## TASK GOAL
Only the line containing "The image size is (812, 506)." and the lines after it, up to the end of the listing, should be written out, each exactly as given.

## EXTRACTED DATA
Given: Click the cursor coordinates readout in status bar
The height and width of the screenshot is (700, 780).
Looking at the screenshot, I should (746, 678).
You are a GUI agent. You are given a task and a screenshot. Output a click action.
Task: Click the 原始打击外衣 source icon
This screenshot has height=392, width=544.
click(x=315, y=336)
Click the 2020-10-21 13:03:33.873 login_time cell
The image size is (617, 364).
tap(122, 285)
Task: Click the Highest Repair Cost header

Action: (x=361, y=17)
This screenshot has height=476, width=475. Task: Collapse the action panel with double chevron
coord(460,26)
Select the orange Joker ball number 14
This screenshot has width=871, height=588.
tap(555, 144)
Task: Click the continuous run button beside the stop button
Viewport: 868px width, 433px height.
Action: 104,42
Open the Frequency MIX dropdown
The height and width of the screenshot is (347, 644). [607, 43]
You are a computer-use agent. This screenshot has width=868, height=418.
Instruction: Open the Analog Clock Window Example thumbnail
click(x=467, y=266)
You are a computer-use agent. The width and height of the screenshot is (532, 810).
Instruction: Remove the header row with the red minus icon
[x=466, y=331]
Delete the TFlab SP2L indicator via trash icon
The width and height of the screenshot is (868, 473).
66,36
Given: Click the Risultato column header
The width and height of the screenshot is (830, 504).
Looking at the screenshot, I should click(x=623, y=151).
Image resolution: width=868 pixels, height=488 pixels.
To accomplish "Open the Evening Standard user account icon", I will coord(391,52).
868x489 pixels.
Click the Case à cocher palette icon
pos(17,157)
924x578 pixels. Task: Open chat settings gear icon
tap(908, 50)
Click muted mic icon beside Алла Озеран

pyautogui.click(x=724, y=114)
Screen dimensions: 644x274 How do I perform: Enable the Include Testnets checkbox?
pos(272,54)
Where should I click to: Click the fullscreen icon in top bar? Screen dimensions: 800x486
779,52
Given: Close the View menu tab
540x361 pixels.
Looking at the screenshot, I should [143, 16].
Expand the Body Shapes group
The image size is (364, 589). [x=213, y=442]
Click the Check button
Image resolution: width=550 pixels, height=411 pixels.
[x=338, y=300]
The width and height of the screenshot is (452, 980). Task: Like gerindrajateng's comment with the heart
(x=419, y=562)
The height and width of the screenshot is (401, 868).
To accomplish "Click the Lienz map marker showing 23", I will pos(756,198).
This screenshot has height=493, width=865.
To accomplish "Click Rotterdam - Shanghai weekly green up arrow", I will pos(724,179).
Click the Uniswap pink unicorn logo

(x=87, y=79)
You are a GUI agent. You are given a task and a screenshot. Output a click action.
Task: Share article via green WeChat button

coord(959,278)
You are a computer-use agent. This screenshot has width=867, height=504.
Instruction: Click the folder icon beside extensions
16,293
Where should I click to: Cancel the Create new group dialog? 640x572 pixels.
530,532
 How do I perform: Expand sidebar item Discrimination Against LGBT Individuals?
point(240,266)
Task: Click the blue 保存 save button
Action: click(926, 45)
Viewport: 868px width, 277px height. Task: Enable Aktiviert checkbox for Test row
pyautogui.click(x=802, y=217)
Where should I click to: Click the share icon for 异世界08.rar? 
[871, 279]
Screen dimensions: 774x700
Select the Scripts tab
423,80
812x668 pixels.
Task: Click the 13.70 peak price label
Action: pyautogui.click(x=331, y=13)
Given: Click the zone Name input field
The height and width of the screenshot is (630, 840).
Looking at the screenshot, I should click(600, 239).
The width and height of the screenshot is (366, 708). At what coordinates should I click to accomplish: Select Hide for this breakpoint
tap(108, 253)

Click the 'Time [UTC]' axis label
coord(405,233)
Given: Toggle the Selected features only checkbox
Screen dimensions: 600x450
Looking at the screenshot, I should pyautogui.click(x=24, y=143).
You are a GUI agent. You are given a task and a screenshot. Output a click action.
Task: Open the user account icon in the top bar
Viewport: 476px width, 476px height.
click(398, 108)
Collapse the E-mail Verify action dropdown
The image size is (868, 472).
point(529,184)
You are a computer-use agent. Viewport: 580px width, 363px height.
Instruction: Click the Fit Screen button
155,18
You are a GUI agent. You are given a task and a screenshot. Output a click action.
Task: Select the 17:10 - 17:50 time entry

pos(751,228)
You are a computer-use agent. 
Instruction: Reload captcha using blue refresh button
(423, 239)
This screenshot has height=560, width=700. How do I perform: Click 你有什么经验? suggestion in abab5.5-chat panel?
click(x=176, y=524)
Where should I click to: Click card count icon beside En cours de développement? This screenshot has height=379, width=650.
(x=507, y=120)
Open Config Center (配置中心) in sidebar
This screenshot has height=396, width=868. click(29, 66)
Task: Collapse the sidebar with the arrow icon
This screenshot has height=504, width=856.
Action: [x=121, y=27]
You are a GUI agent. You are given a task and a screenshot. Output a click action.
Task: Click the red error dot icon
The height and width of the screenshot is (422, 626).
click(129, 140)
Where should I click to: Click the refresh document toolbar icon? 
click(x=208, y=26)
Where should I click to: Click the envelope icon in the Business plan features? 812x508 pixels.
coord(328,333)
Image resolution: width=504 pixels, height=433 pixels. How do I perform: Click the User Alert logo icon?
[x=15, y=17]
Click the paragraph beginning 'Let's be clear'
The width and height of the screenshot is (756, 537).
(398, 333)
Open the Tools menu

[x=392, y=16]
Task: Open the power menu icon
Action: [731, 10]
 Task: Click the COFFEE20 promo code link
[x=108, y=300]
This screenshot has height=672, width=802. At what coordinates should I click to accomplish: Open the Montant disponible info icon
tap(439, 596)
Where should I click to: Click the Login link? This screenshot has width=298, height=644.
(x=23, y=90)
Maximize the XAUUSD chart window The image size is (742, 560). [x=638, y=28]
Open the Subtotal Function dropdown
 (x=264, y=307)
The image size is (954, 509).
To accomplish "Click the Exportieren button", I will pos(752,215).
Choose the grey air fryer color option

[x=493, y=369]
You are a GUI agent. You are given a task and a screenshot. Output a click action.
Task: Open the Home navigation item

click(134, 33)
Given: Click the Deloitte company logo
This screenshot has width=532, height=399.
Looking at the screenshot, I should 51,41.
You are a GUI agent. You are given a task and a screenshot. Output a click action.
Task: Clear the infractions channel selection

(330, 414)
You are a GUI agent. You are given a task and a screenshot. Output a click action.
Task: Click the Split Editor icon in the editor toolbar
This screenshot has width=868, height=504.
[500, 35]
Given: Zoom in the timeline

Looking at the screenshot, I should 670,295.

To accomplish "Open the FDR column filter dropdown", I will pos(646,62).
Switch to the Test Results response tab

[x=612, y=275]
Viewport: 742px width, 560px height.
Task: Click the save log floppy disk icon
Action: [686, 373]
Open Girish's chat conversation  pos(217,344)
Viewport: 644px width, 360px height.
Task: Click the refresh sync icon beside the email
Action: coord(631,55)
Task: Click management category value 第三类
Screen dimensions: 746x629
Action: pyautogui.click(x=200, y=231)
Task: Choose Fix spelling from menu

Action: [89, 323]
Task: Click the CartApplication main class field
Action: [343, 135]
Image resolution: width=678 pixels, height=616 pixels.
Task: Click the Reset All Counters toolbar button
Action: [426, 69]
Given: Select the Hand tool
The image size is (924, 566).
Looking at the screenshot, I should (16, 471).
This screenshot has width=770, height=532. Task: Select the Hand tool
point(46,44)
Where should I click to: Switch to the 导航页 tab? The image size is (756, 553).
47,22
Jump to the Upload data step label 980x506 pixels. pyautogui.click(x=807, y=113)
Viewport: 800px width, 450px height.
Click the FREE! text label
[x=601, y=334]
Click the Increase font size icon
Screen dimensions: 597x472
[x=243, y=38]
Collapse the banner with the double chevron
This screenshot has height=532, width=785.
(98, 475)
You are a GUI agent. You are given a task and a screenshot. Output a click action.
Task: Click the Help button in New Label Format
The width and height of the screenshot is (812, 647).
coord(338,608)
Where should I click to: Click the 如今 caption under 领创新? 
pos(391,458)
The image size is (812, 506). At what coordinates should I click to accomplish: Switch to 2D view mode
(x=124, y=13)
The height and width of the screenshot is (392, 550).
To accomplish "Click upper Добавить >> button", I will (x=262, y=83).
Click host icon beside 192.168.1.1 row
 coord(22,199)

## RESULT OF THE TASK
The image size is (812, 506). At what coordinates should I click to accomplish: Switch to 2D view mode
(x=124, y=13)
The height and width of the screenshot is (392, 550).
To accomplish "Click upper Добавить >> button", I will (x=262, y=83).
Click host icon beside 192.168.1.1 row
 coord(22,199)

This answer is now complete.